Mittwoch, 10. April 2024
Erste Gelübde in Taizé
Ökumenische Brüder-Gemeinschaft vor 75 Jahren gegründet
Zu Ostern stand auf dem Hügel von Taizé ein stilles Jubiläum an. Am Ostersonntag vor 75 Jahren, am 17. April 1949, legten die ersten sieben Brüder ihre Gelübde für ein lebenslanges Engagement ab. Erst 20 Jahre später, ebenfalls am Ostersonntag (6. April 1969), wurde dann erstmals ein Katholik aufgenommen.

• DATENSÄTZE:
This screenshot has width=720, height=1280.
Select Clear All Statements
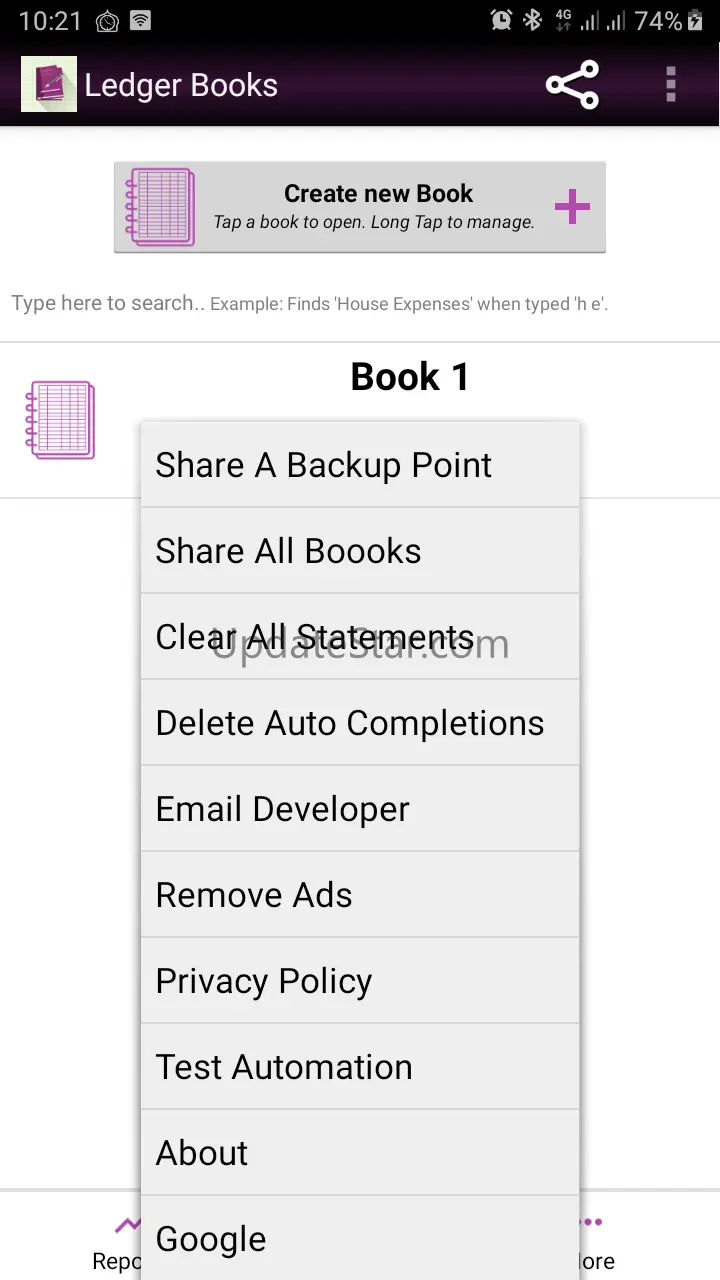(359, 637)
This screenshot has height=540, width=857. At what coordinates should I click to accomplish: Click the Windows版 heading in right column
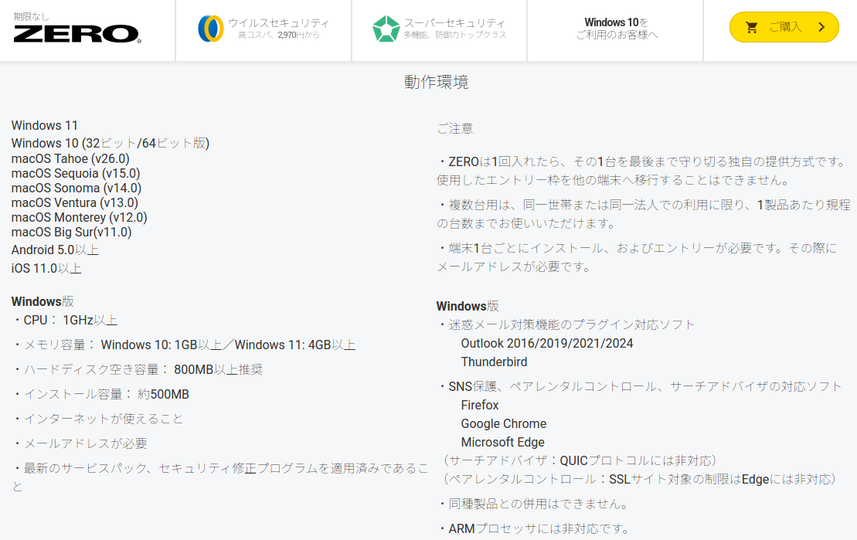pos(467,306)
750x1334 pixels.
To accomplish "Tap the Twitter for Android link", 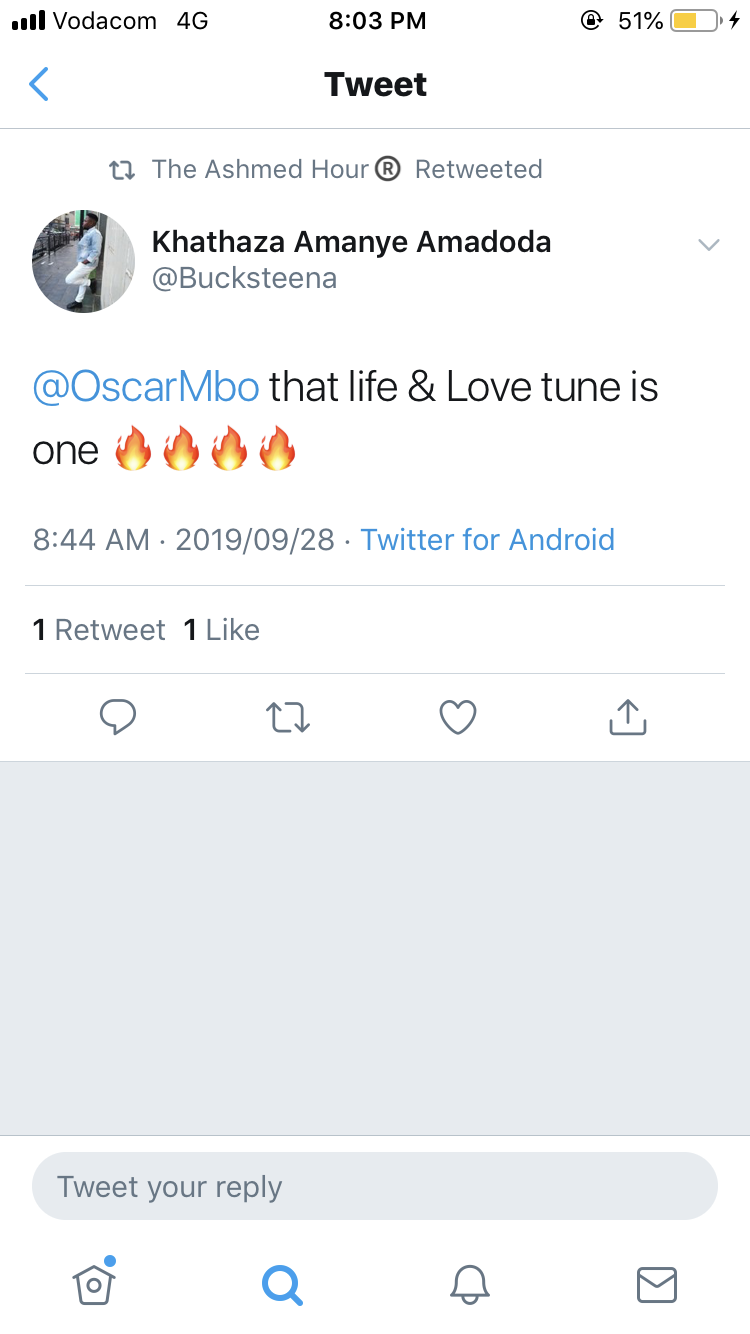I will [x=487, y=540].
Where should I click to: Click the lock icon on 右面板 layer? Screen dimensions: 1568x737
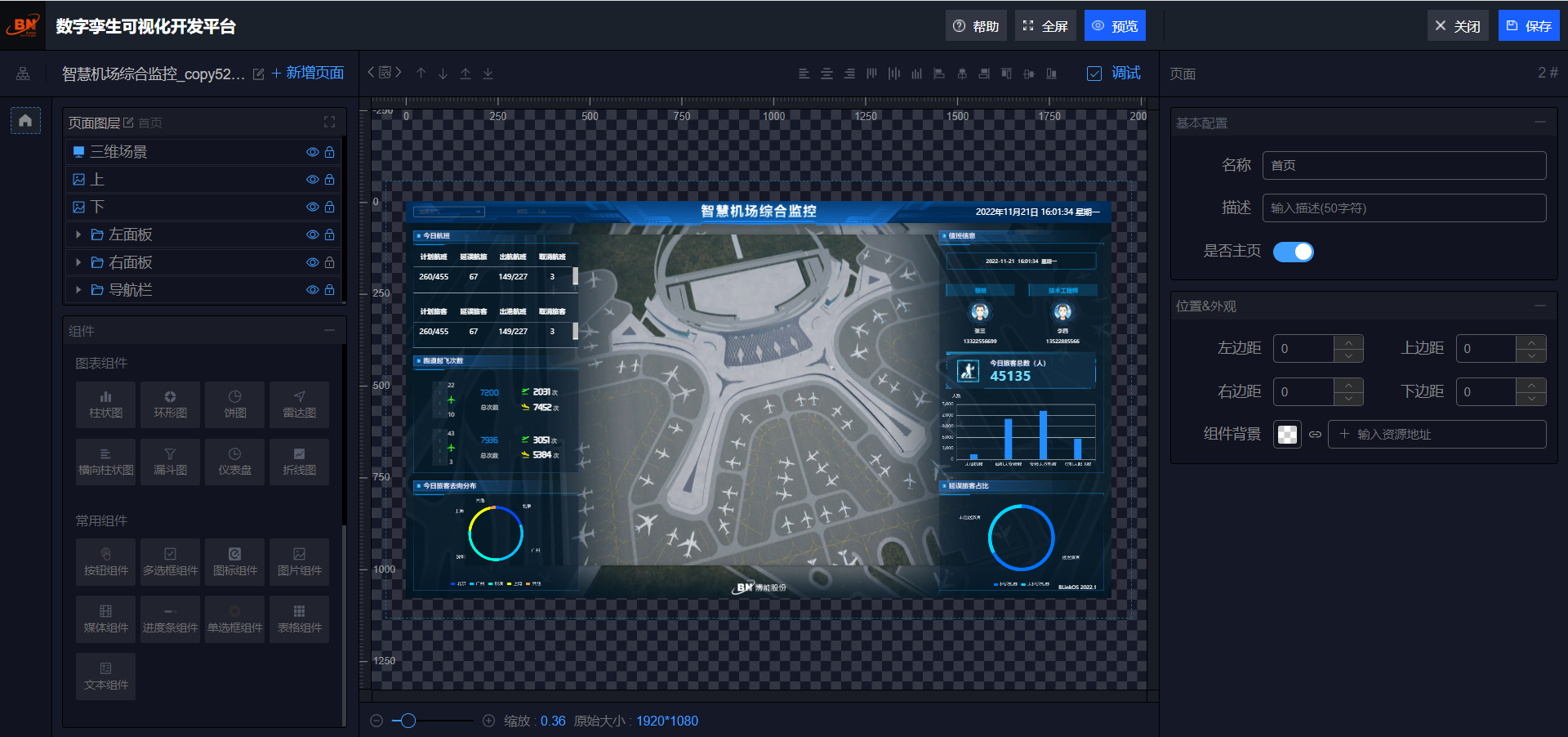point(329,262)
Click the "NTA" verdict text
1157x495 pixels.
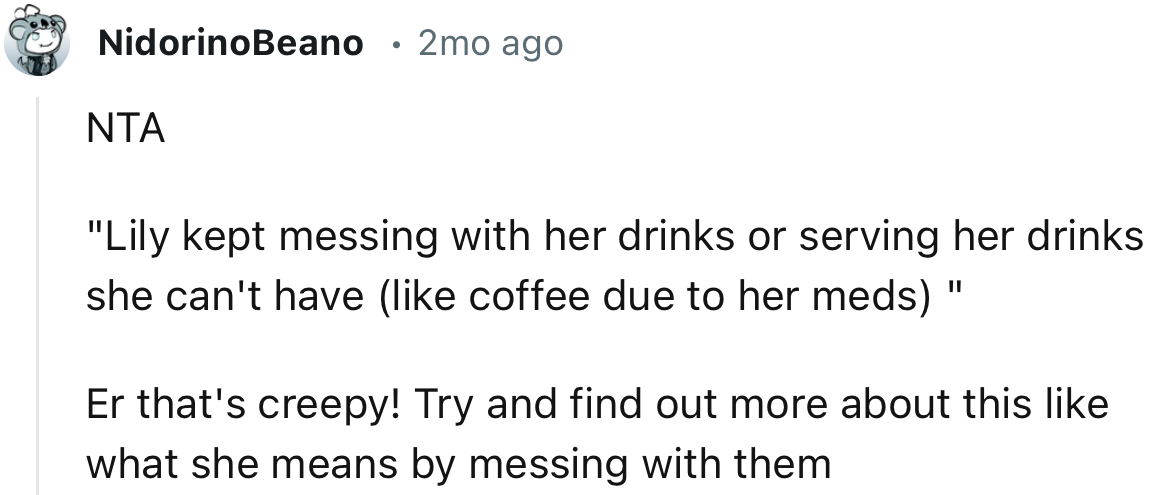point(125,130)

• AUFGABE: Entscheide, ob die Aussagen (a) bis (c) mit dem Text über Taizé übereinstimmen, und belege jede Antwort (Ja oder Nein) mit dem wörtlichen Zitat der entscheidenden Textstelle. (a) Die ersten sieben Brüder legten ihre Gelübde am 17. April 1949 ab. (b) Der erste Katholik wurde zehn Jahre nach den ersten Gelübden aufgenommen. (c) Das Jubiläum fiel auf Pfingsten. Die Datensätze stammen aus einer anderen Quelle.

• LÖSUNG:
(a) Ja: „am 17. April 1949, legten die ersten sieben Brüder ihre Gelübde für ein lebenslanges Engagement ab“
(b) Nein: „Erst 20 Jahre später, ebenfalls am Ostersonntag (6. April 1969), wurde dann erstmals ein Katholik aufgenommen.“
(c) Nein: „Zu Ostern stand auf dem Hügel von Taizé ein stilles Jubiläum an.“